「観音経」の中に、観世音菩薩は 如何ようにこの娑婆世界に遊びたもうや、とあるところは、どのように拝するのであろうか。私は仏教が中国に入って独特の受け取り方をされているように思われる。されば原典研究などということは大切であるけれども、それを受け取る国民、さらには個々人の中にあって独特の信仰となるものである。日本の各宗祖師の教えに接するとよく分かる。「遊ぶ」という語感から私の受け取り方は凡てのことは、それ自身が目あてということである。遊びには、それを手段として何かにしようというようなことはない。人間のやることは、大凡のことを手段視しがちである。されど遊びにはそれがない。そして、それが構えた姿勢でなく、ゆったりと自然の姿で行じられて行くことであろう。

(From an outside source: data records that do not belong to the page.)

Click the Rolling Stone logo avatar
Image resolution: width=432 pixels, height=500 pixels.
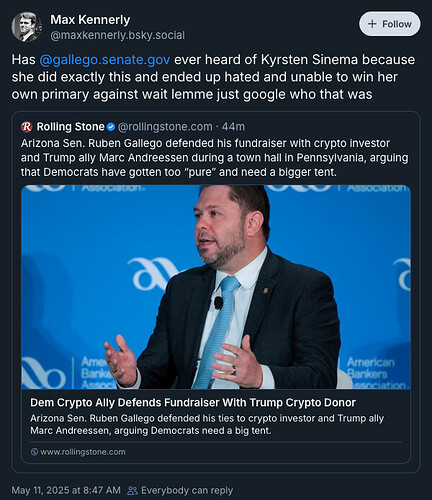[27, 127]
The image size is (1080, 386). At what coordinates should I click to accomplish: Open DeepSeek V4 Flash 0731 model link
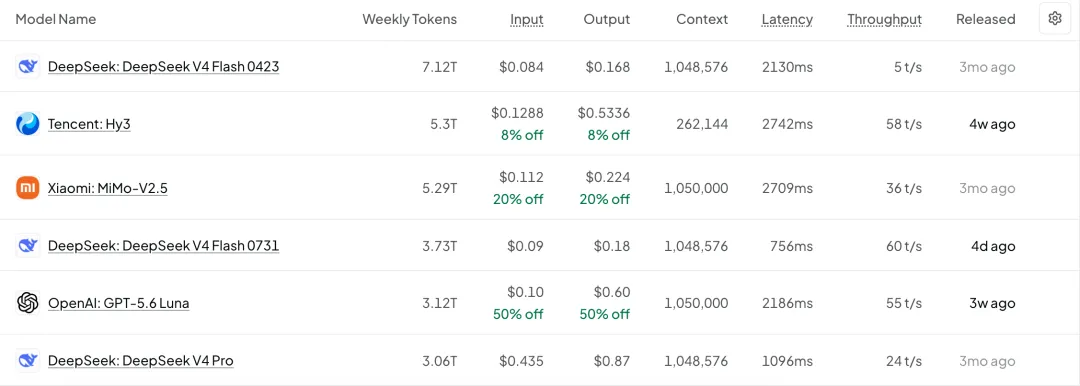coord(163,246)
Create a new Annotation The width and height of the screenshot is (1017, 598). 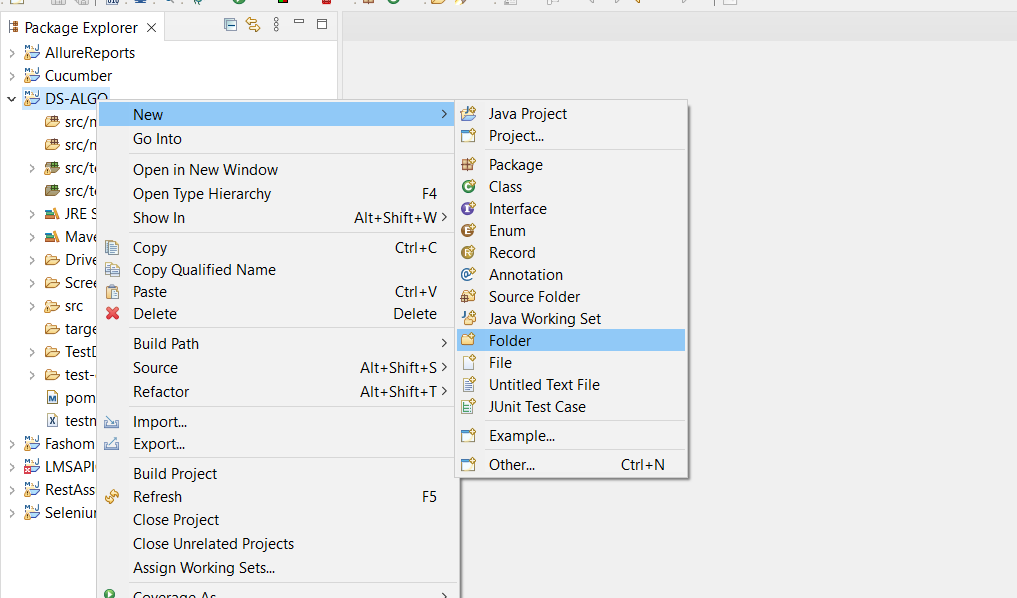[523, 274]
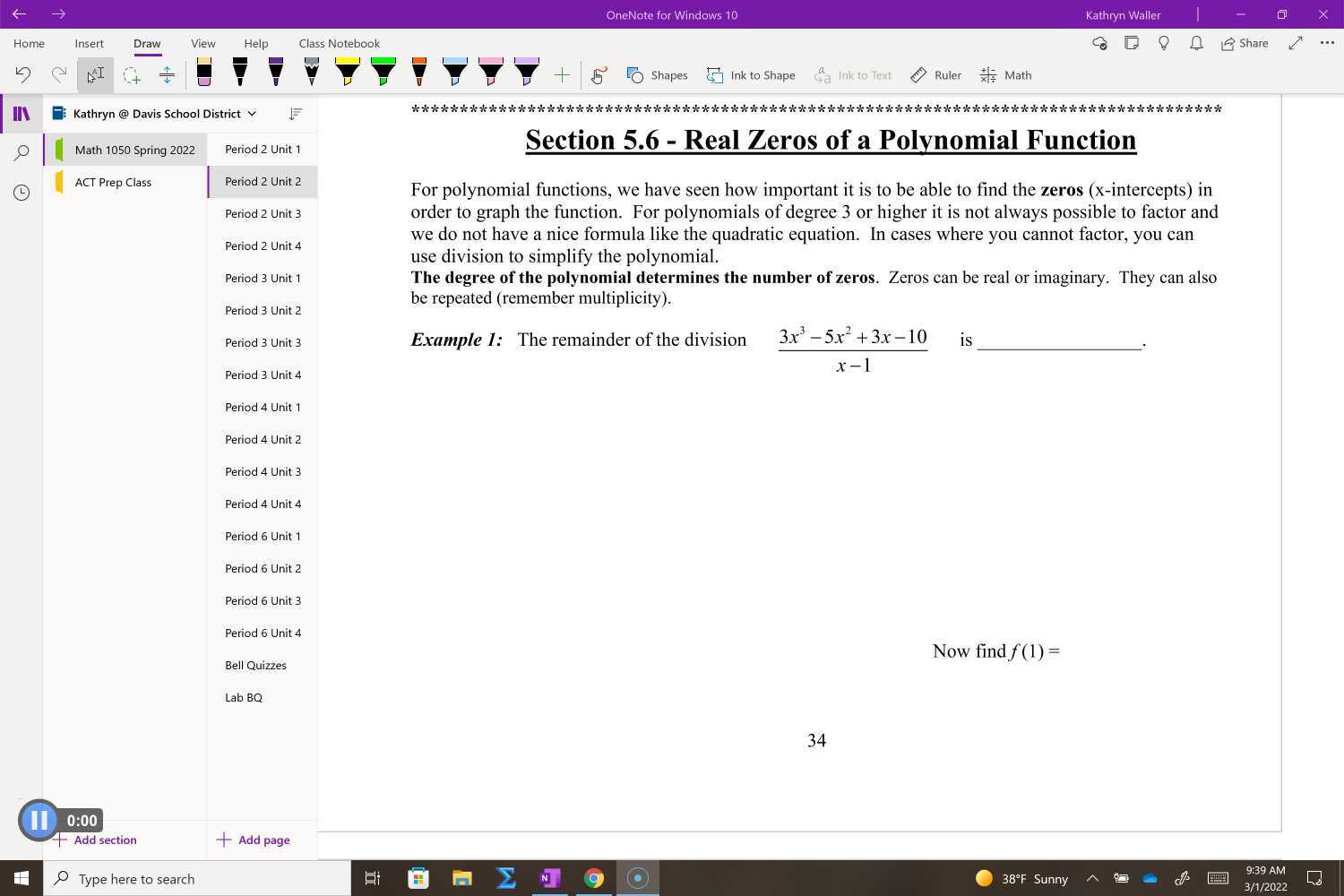This screenshot has height=896, width=1344.
Task: Open notifications with the bell icon
Action: click(x=1196, y=43)
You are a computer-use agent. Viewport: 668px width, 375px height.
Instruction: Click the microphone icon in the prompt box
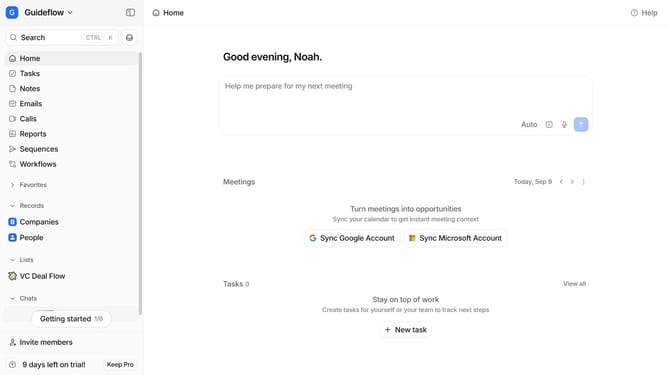tap(564, 124)
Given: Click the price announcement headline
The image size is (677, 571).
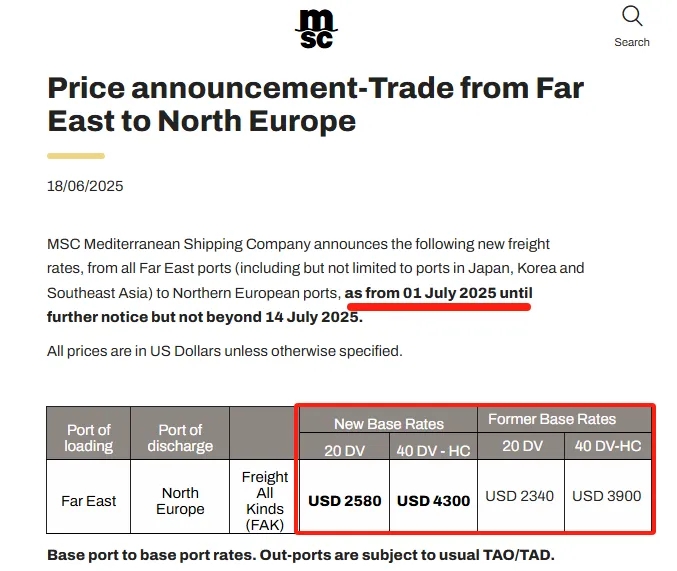Looking at the screenshot, I should [316, 104].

「般若心経」にはいろいろの読み方があるのであろうが、無眼耳鼻舌身意というのは、眼耳鼻舌身意無しと読むのが本当なのだろうが、私は、無の眼耳鼻舌身意ありと拝読する。「無」という字は、般若心経の字源ではあるが、他の箇所も同じように読む。「無」というのは、東洋思想の中心のようにいわれて来ているが、一言でいえば、無限者それ自身なのであろうか。凡てのものがその中においてあるものであろうか。

人間が神の国から追放されたという。またいつの頃からか無始の無明に覆われているという。洋の東西を問わず、無限者からの背理を思うている。されば原点に、魂の故郷へ帰ろうという思いが人を駆り立てる。その思いが憩いの場所を得るのはいつであろうか、また何処であろうか。

曹洞宗塋山禅師の「信心銘拈提」の中に「風息んで花尚落ち 鳥啼いて山更に幽なり」とある。静寂な山の中で鳥の啼く声は、その静けさを破るものではあるが、その啼く声の止んだ後は、その静けさが更に一段と深まることはまま経験することである。されば、鳥の啼く声は山の静けさの荘厳、かざりである。魂の故郷へ帰ることは、日常の、人の言に従えば汚濁に満ちたすがたを、消し去ろうと努力することでなく、間違いだとか汚れだとか思うことでなく、凡てが無限者のかざりであることに思いが到ることである。